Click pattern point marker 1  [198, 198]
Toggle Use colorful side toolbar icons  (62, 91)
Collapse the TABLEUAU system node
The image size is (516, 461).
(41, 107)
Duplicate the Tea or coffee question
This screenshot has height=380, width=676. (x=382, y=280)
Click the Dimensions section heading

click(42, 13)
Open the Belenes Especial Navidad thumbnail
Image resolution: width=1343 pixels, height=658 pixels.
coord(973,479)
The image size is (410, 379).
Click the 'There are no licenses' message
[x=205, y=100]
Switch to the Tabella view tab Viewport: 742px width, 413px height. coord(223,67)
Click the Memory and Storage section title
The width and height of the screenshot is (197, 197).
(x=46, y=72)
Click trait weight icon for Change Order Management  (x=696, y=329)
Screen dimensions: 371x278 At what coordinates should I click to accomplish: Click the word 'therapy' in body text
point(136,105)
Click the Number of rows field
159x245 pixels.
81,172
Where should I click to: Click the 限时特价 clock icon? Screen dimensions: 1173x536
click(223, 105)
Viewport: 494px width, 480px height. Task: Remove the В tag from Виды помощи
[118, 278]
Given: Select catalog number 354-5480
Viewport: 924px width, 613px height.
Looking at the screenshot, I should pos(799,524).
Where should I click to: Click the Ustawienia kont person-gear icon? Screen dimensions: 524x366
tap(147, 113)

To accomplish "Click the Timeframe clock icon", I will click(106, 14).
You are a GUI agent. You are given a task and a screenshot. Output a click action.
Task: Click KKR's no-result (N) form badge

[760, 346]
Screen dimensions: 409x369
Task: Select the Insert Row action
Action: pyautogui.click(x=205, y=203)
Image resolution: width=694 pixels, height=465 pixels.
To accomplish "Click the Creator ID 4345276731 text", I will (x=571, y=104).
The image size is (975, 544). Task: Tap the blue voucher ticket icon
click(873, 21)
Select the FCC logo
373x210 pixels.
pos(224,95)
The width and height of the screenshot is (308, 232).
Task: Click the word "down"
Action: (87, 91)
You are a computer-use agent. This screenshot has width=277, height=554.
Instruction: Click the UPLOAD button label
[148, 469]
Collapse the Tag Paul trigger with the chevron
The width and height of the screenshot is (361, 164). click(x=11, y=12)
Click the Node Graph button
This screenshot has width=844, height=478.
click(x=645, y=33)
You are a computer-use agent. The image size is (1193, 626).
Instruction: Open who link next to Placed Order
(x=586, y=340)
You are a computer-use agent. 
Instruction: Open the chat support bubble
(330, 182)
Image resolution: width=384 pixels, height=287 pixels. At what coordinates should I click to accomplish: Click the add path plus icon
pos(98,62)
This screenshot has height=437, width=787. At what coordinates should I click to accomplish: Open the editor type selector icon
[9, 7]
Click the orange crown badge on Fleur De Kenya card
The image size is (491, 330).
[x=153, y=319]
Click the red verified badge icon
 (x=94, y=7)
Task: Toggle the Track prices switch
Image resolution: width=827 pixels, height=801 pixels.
^^^^
> What is needed
Once you have counted the lines above containing the word "will", state that number and nothing more.

> Answer section
2